Andy Lee

Middleweight Andy Lee (25-1, 19 KOs) knocked out Craig McEwan (19-1, 10 KOs) in dramatic style in the 10th round of their fight on Saturday night at the MGM Grand in Foxwoods Resort Casino.

In doing so, he keeps his name in the running among the middleweight contenders.

“It wasn’t my best performance, but it was a great victory,” said Lee afterwards.

As the fight wore on, it looked like Lee was wasting his chance on HBO to impress the U.S. boxing public. But the stirring nature of the knockout win will stand to him.  In the ring after the fight, Lee spelled out what he wants next.

“I want a title fight or to avenge my loss to (Bryan) Vera,” he said.

At the press conference afterwards, Lee said that he would welcome the chance to fight Sergio Martinez. However, Lou DiBella, Lee’s promoter (who also promotes the Argentinean) said that would not be happening in Lee’s next fight.

“What this fight does for Andy is make him an HBO fighter,” said DiBella.

“I will be talking to Manny Steward in the next week to discuss what is next for Andy,” he added.

At last month’s press conference to promote the fight, DiBella said that if Lee beat McEwan, he would love see him in a rematch with Vera.

Vera’s career was on the brink after losing four out of five fights since beating Lee in March 2008, but a very solid win over former world champion Sergio Mora on February 4 now makes the rematch much more marketable.

But for a long time on Saturday night, Lee’s own career was in some jeopardy.

He started brightly, rocking McEwan with a right hook within 10 seconds and dominating the first stanza.

However, the 26-year-old allowed his Scottish opponent to completely dominate him for the next five rounds, so much so that he lost every single one of them on all judges’ cards.

During this five-round-pelting, McEwan was too fast for Lee, outworking him and catching him on several occasions with multi-punch combinations that stung him. When Lee got some shots off to the body, he seemed to slow the Scot down, but that happened too infrequently during this spell.

McEwan almost stopped Lee in the fifth when he unleashed a barrage of punches that the Irishman had no answer for.  The bell could not come soon enough for him in this round.

“Andy hurt him early on and he thought he would just catch him again with one big punch and finish the fight,” Sugar Hill, head trainer for the night, told the Irish Voice after the fight.

“He was looking for one big punch; he was looking for that right hook.  Later on I was telling him to switch it up by using a one-two and then brining the hook behind it.”

In the seventh round, McEwan’s pace slackened a little and Lee slowly started to find his range, finally throwing more than one punch and scoring with some combinations, opening a cut on McEwen’s left eye in the process.

Though Lee might have sneaked the seventh and eighth, he dug himself such a hole in the early rounds that he needed something big in the last rounds if he was going to win.
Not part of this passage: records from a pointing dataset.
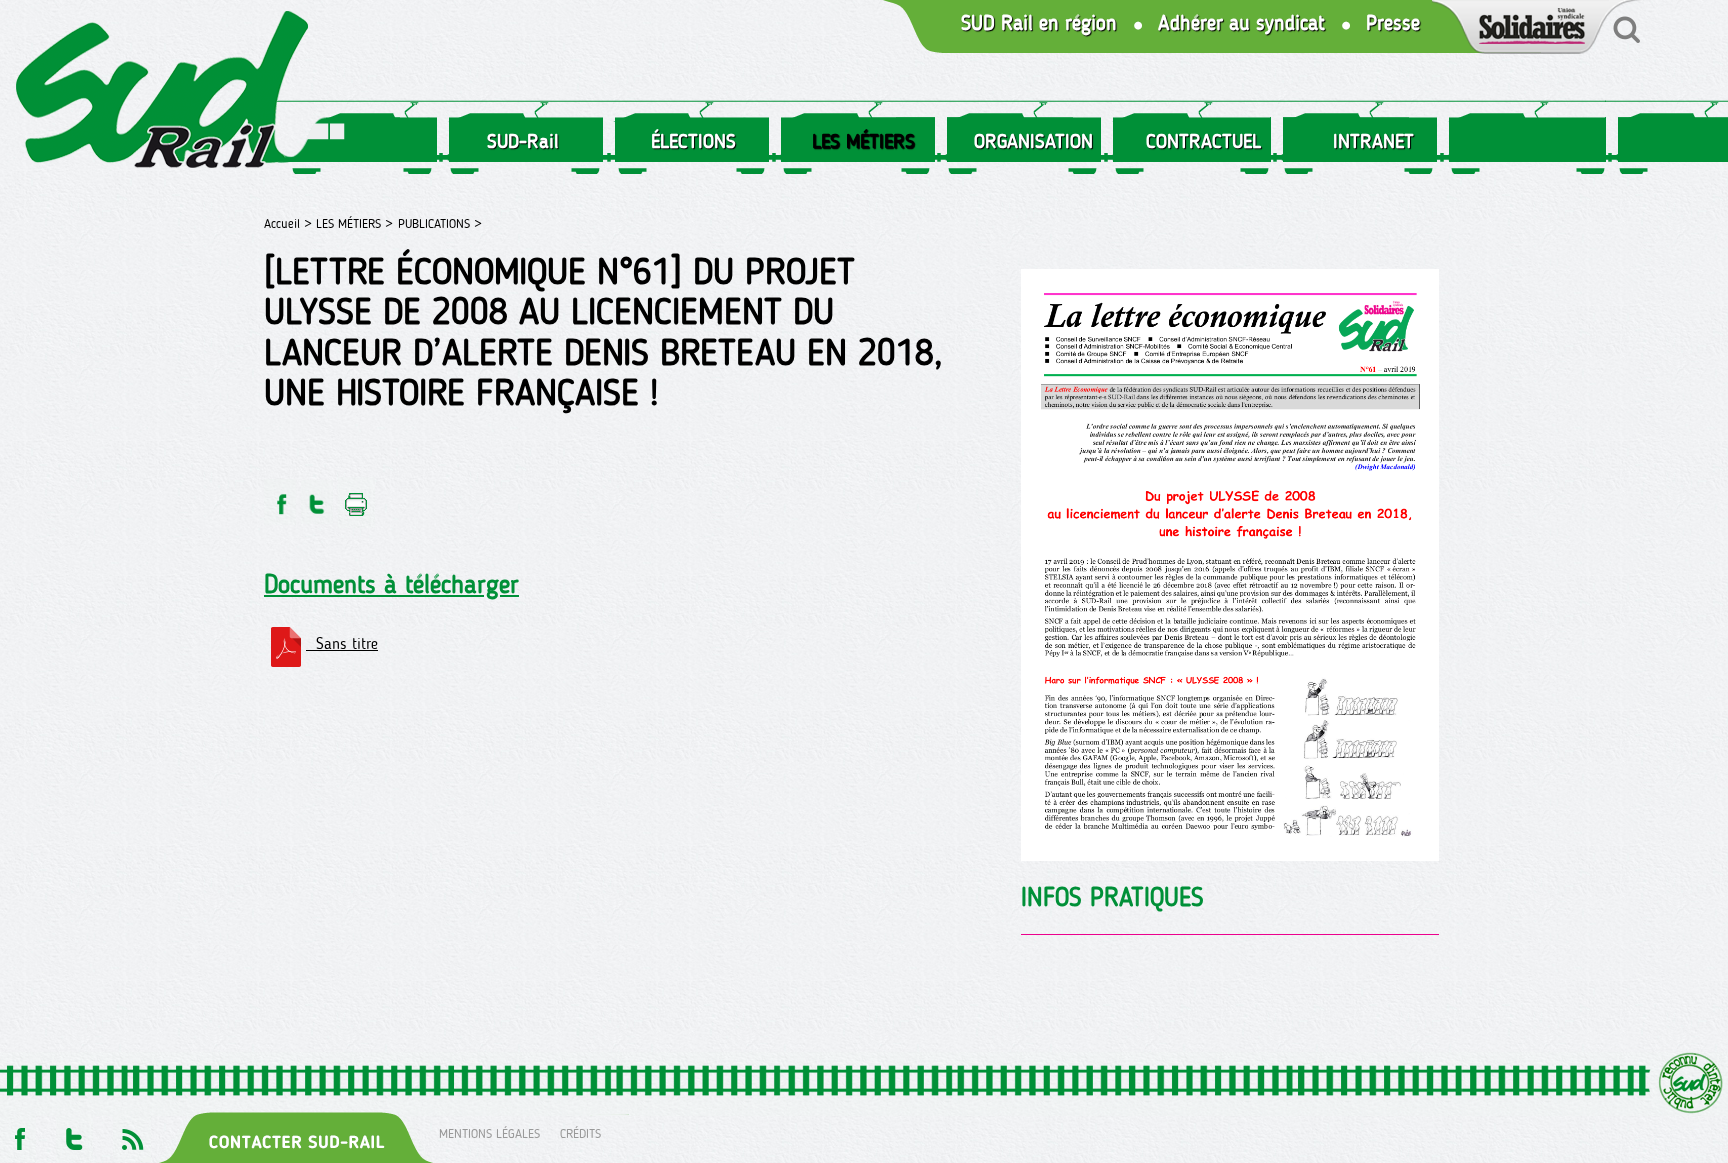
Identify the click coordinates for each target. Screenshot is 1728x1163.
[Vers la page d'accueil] (163, 93)
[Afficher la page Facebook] (18, 1133)
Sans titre (342, 643)
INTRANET (1373, 141)
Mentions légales (489, 1133)
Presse (1393, 23)
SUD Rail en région (1039, 23)
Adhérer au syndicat (1241, 23)
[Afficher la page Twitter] (74, 1133)
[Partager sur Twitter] (317, 498)
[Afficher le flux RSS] (132, 1133)
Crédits (580, 1133)
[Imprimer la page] (356, 498)
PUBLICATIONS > (440, 223)
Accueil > (290, 223)
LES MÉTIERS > (354, 223)
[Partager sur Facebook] (280, 498)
In the ninth he found his target in stunning form, flicking a jab in McEwan’s face that he followed with a straight left that put the Scot on the canvas.

McEwan took the count but was very unsteady on his feet and just made it to the bell.

Lee came out in the 10th round and was patient as the two cagily went at each other. Lee waited for his moment and ended the fight with a huge left that floored McEwan, this time for good, with 56 seconds gone in the final stanza.

“In the middle of the I fight asked myself, ‘What am I doing? This is my night, this is my opportunity.’  I decided that if he was going to beat me he would have to kill me, so I walked forward and took his best punches.

“I took the fight to the street. I walked him down and I took his best shots. That is the Kronk gym attitude -- if we go out, we go out fighting,” added Lee.

“He started to wilt. I could feel it and I could see it in his eyes. Eventually, I caught up with him in the end and I got the knockout.  I felt fortunate to get it but I thought I deserved it.”

At the time of the knockout, two judges had the scores 85-85 while one had it 86-84 to McEwan.
Sugar Hill said Lee needs to work on not becoming complacent.

“He needs to stay more focused on the fight. He hurt him early and thought he could finish him off.  He needed to go back to the way he started and that is what he did in the eight and ninth round,” he said.
McEwan felt he had done more than enough before Lee’s late revival ended proceedings.

“I thought I was winning. I thought I had enough rounds in the bag. I just got caught with a shot,” he said.
Lee plans to take a short break and may return to Ireland while his team goes about planning his next assignment in the ring.